Tests executed using YOLO lasted 0.01 s per image, while the analysis relying on the pixel-based approach lasted approximately 2.8 s per image. The two models ran in parallel. Most of the time, the YOLO-based model gave accurate results, and only small objects, objects in the edges, or wells had to be confirmed by the pixel-based model. Hence, a batch of results given by the YOLO-based model provided accurate results and possible coordinates for the next drone destinations, then the drone could move towards them immediately. Some edge cases were later confirmed (or excluded) by the pixel-based approach and only then were such coordinates given to the drone as the next destinations.

5. Discussion of the Approaches: Pros and Cons

The experimental evaluation of the YOLO-C3 hybrid system reveals a significant trade-off between computational efficiency and categorical accuracy. The pixel-based approach is notably efficient, requiring only 10 min for training compared to the 15 h and 30 min required by the YOLOv11-seg model.
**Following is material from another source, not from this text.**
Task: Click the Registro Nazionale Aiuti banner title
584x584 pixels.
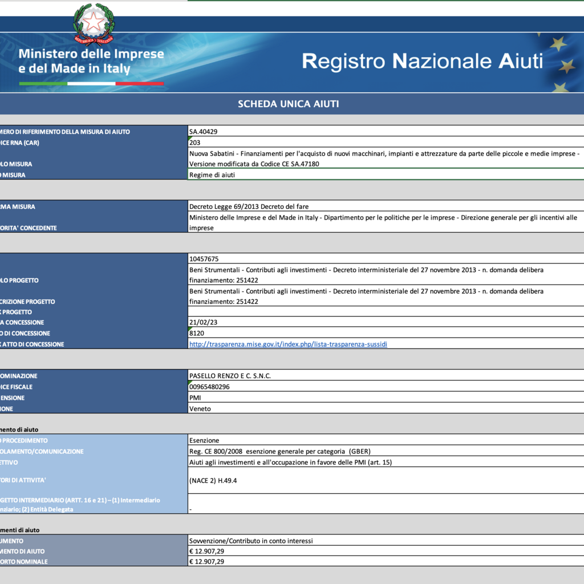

While YOLOv11-seg demonstrates superior overall performance, integrating spatial and contextual information to achieve a weighted precision and recall exceeding 90%, the pixel-based method excels at capturing fine-grained color details in categories with stable chromatic patterns, such as citrus and olive groves.

One of the primary advantages of the hybrid approach is its ability to handle low-confidence estimates. YOLO-based detection has been shown to be less accurate for small objects, objects located near image boundaries, or those obscured by shadows (e.g., houses near forest borders). In these instances, our system uses the pixel-color classifier to validate detections where the YOLO confidence score falls below 0.45. This is particularly evident in identifying sparse or complex objects like wells, which the YOLO model occasionally missed while the pixel-based classifier successfully identified via yellow-pixel detection.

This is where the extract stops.